We admire our children and their peers. They know – and remember – so much! They are financially savvy, socially conscious and politically aware. They know why the stock market spikes and dips. They grasp which hole to put their used cup in when confronted with three-stream recycling. And they know that it’s unwise to tweet their feelings at 3 a.m.
When we read headlines like, “Move Along Baby Boomers; You’ve Done Enough,” we feel a little indignant, but in truth, we agree. When we hear about all the septuagenarians running for president we have to agree with Ariana Grande, who knows what to say when she’s tired of someone: “Thank you – Next!”
It’s hard to claim we’re young when we search through our college alumni magazines and have to find our graduation year way in the back with the old guard, not at the beginning with everyone who graduated in this century.

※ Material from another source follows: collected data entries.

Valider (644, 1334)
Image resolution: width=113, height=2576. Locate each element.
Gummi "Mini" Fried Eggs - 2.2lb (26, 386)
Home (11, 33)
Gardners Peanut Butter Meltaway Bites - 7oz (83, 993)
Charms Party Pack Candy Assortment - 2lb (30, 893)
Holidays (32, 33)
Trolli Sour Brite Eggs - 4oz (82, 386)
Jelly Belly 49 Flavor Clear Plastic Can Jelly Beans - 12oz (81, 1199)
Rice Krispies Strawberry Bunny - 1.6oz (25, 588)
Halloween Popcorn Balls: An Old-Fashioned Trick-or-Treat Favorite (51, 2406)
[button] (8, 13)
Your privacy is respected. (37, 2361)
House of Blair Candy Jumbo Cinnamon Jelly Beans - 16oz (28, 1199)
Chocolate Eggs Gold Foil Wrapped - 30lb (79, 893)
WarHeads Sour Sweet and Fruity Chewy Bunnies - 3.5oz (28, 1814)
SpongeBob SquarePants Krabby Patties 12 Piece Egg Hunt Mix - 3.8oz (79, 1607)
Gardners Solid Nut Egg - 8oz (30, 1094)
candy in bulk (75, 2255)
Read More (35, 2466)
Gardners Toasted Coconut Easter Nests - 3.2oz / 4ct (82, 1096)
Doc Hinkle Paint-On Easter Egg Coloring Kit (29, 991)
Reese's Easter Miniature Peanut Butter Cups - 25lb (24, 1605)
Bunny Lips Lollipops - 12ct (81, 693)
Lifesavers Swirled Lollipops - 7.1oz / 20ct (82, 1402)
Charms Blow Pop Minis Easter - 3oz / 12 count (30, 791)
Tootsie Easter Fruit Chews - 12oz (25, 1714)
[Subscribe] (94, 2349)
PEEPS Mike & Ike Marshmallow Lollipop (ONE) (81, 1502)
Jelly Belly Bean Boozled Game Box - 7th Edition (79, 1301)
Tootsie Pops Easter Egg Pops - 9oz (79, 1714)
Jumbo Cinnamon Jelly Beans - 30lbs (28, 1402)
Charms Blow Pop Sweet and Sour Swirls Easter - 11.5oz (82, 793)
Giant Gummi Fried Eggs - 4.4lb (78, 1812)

Yes, it’s proof that we have decades of experience and resumes filled with accomplishments. We’ve learned important life lessons and seen it all. But wouldn’t it be better to view the world through eyes that are unclouded and minds that are wide open?
Our brains are not as pliable as they used to be. They’re cluttered up with old phone numbers, algebra formulas, and conjugations of French verbs. We do our best to keep up with what’s new, but it’s challenging. Sometimes we feel like we’re just treading water.
Bernie Sanders, Elizabeth Warren and Joe Biden have also spent their considerable lifetimes, growing and contributing. But if we’re just treading water, how do they have the chutzpah to think they can swim the distance? It’s time to pass the torch.
We can’t help but imagine that when Joe Biden is at home in Delaware, playing on the computer, he might call into the bedroom to ask, “Jill, want to plan that trip to Czechoslovakia?